The stripes began as fields observed from an airplane and my knowledge from childhood of those cyclical plowed patterns.
The grid is a signifier for cities in their organization and boundaries.
I took careful color notes on the seasons and on atmosphere; on local hues in stone, brick and paint, and on the light and it's companion darkness.
I exploited crossed forms and introduced an array of spheres to animate these fields of operation accomodating a union of opposites including desire, restraint; random events and focused effort.

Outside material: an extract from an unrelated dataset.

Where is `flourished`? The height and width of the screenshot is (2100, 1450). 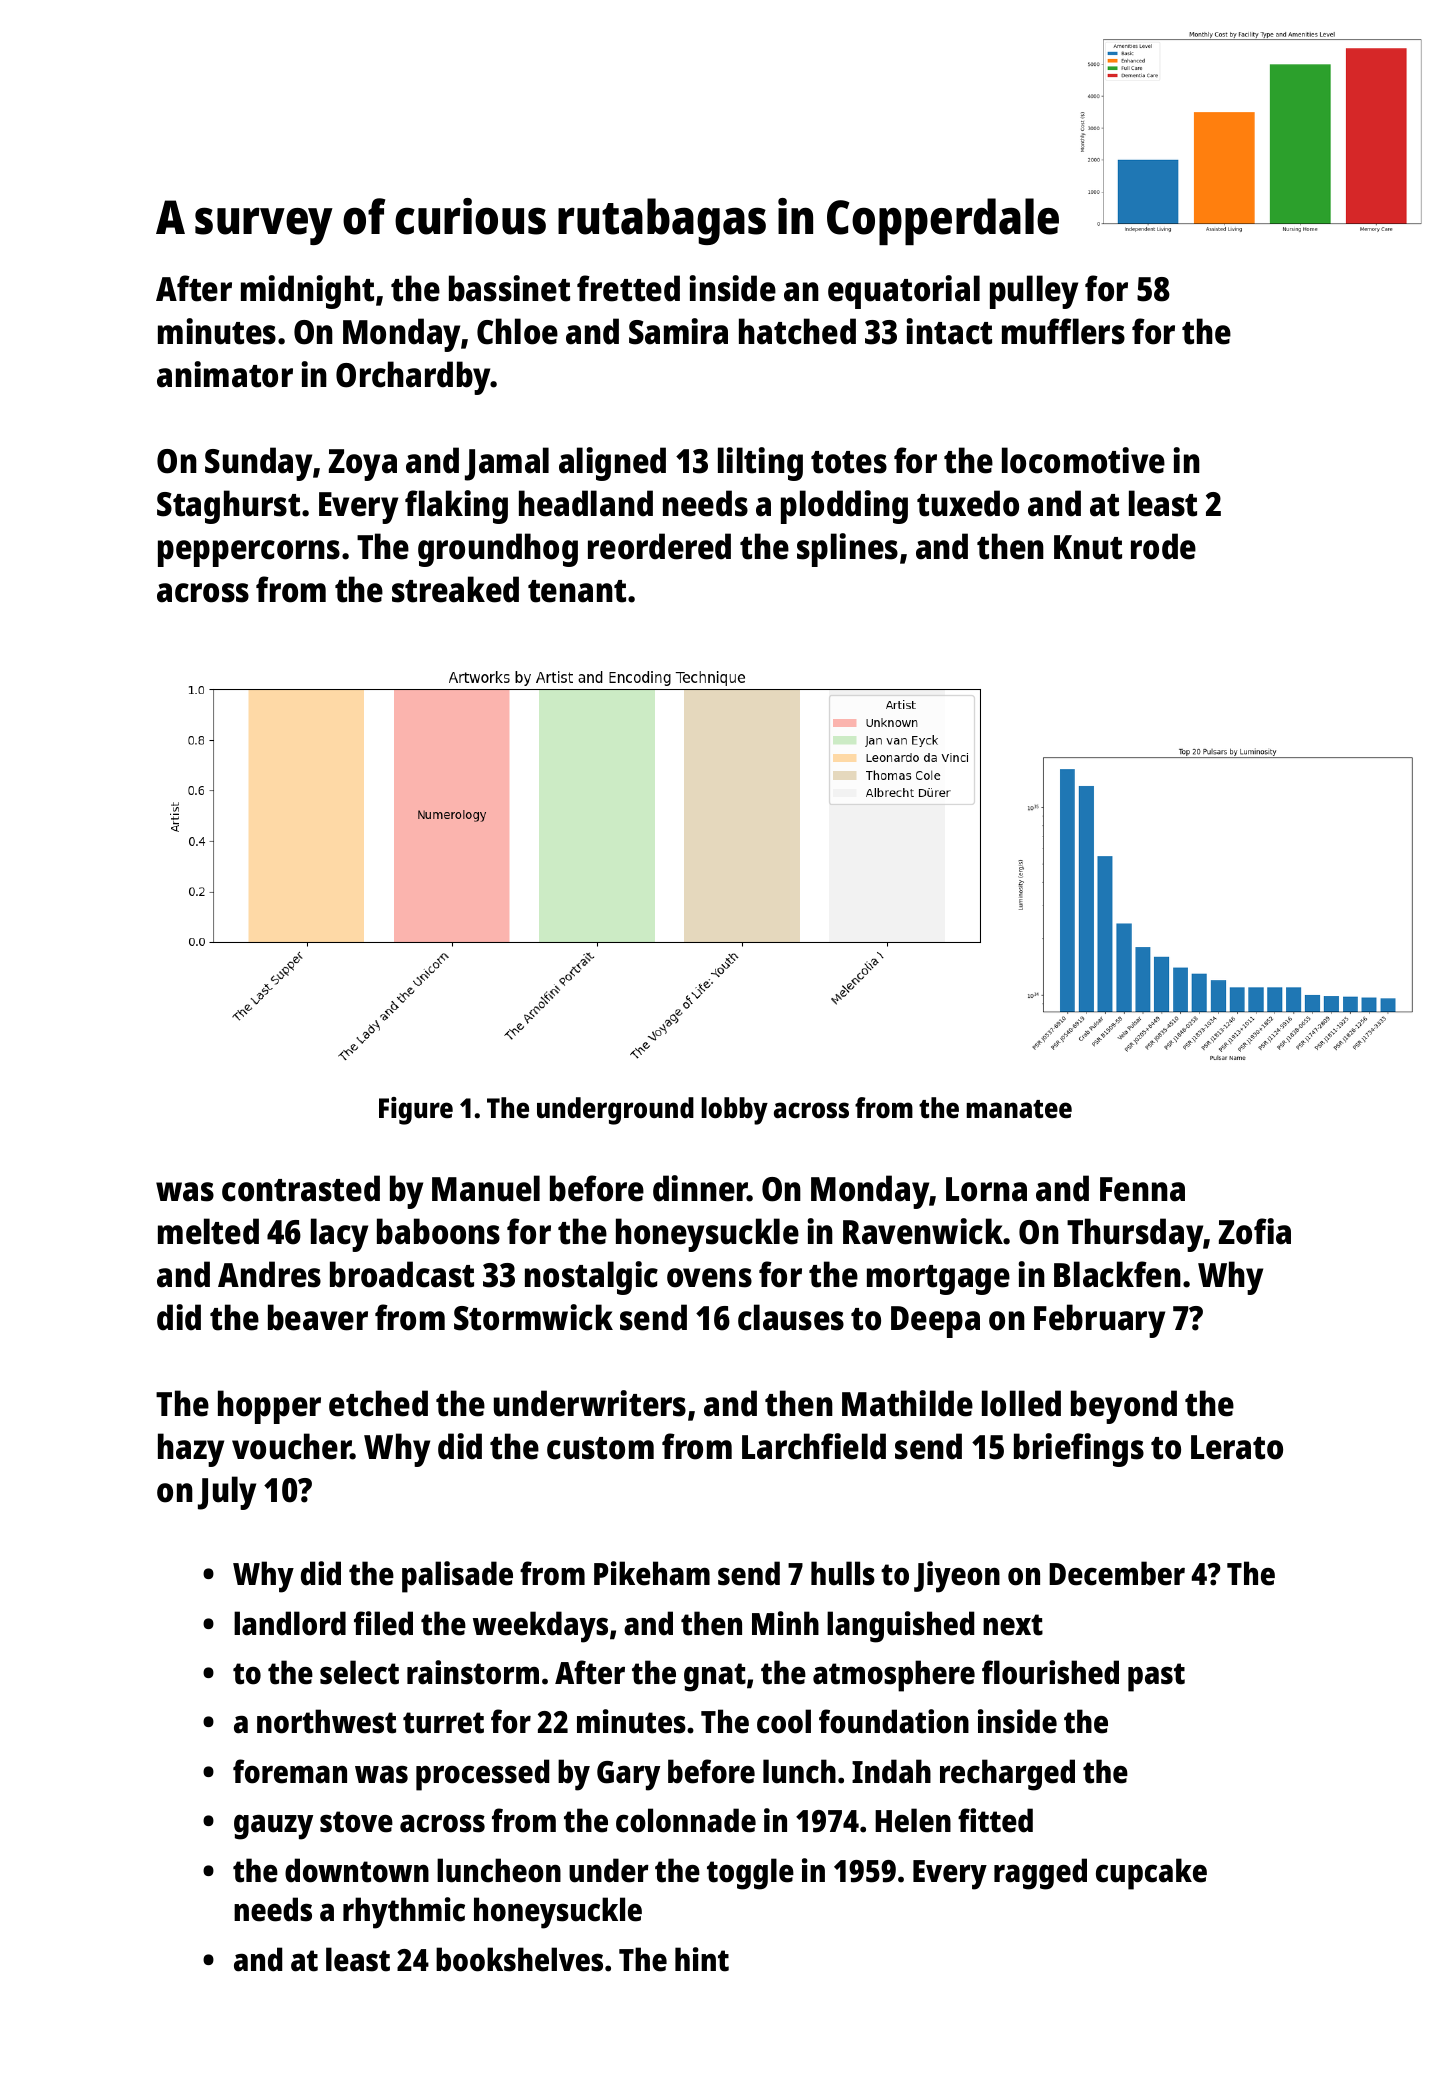 flourished is located at coordinates (1050, 1672).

Each painting ends with a two diagonal gestures--one black and curly, the other white and straight. I meditate before doing this and use a combination of oil and melted wax first one color, then the other, slung as hot liquid which freezes on contact with the air. The move counter balances a structural diagonal of light and shade forming an X; I wanted to complement all that slow build with something, risky, intimate and personal; the curly and straight signifies hair texture, a loaded visual symbol from my southern upbringing.

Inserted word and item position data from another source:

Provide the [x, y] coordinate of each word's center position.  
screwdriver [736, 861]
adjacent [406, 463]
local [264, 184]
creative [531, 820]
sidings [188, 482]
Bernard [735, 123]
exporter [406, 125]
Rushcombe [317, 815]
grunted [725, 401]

Carina Evangelista, curator, Delaware Center for Contemporary Art wrote the following about the tryptich:
"The precision that screenprinting demands can sometimes render images static but there is a surprising energy in these hand-pulled screenprints. The artist combines the distilled forms of abstraction that in the play of shapes and color animate the canvas with figuration that captures the intimate. Southerland likens the tension between slow build and the explosive gesture to the mysteries of the universe: the passing of time, coming into being, and the fading away of things and lives--how people “plowed ground, made quilts, repaired bad roads, made music, had fights, had babies, looked at the stars and buried the dead.” Remarking at the paradox of this amazing variety and vapid repetition, she finds the most interesting moments to be “the space in between” - that furtive glance that channels the power of divergent yet very real points of view such as “looking at the stars and down at your feet.”